1.
La profundidad, para Lamine; los goles, para Ferran.
Después de unas semanas separado del gol, Ferran facturó y por partida doble. El esperado derbi tuvo dos caras, primer tiempo absolutamente azulgrana y segundo acto con más valentía táctica del Espanyol. Flick, con un once sin pensar en el partido de vuelta ante el Atleti y, de lado blanquiazul, Manolo con sus titulares ordenados en su campo. El primer problema detectado fue que Kike García quedó demasiado aislado. Pelota, posesión y ataques sostenidos para el Barça mientras el cuadro perico quedaba limitado a ejecutar el pase largo del potente Dmitrovic. El resultado ofensivo fue: ‘media ocasión’ para el único que podía tenerla, Kike García.
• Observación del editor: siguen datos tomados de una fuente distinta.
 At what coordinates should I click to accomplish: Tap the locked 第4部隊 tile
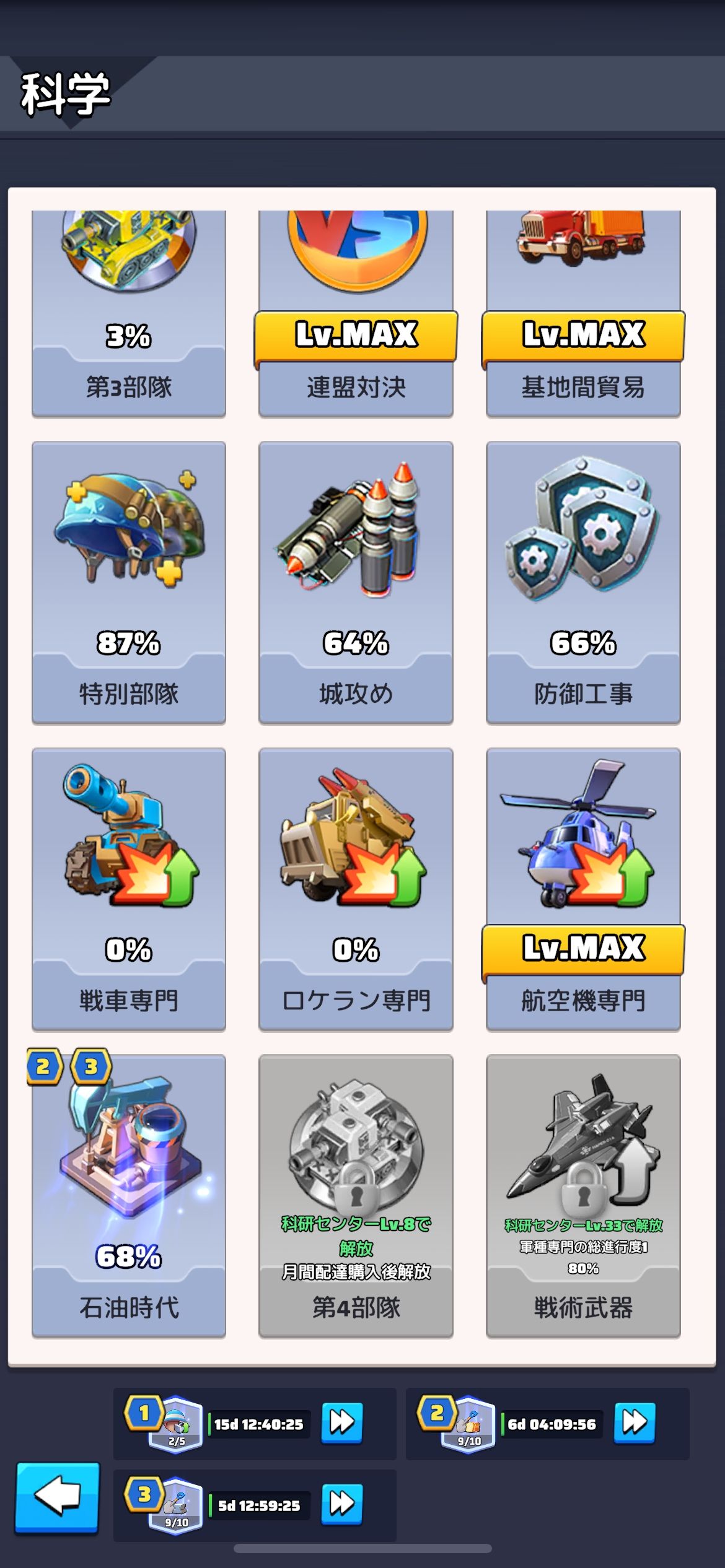coord(356,1196)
La detuvo fácil Joan Garcia.
2. El Barça no redondea y el Espanyol responde.
Con el 2-0, minuto 25, la tormenta psicológica pareció desatarse en las mentes de los azulgranas, todo positivo, y del equipo perico, problemas y más problemas. Regresando a ese minuto, el pase de Lamine fue de billar y el desmarque de Ferran el gran ‘cebo’ para la salida de Dmitrovic. El meta se dejó llevar por el cuerpo del delantero y el simple roce de bota-pelota del delantero posibilitó el gol casi a cámara lenta. Quisó más el equipo de Flick y Fermín casi culmina antes de cerrar el primer tiempo. No cerraron el derbi y tras el descanso, el Espanyol se presentó para jugar 35 minutos muy meritorios.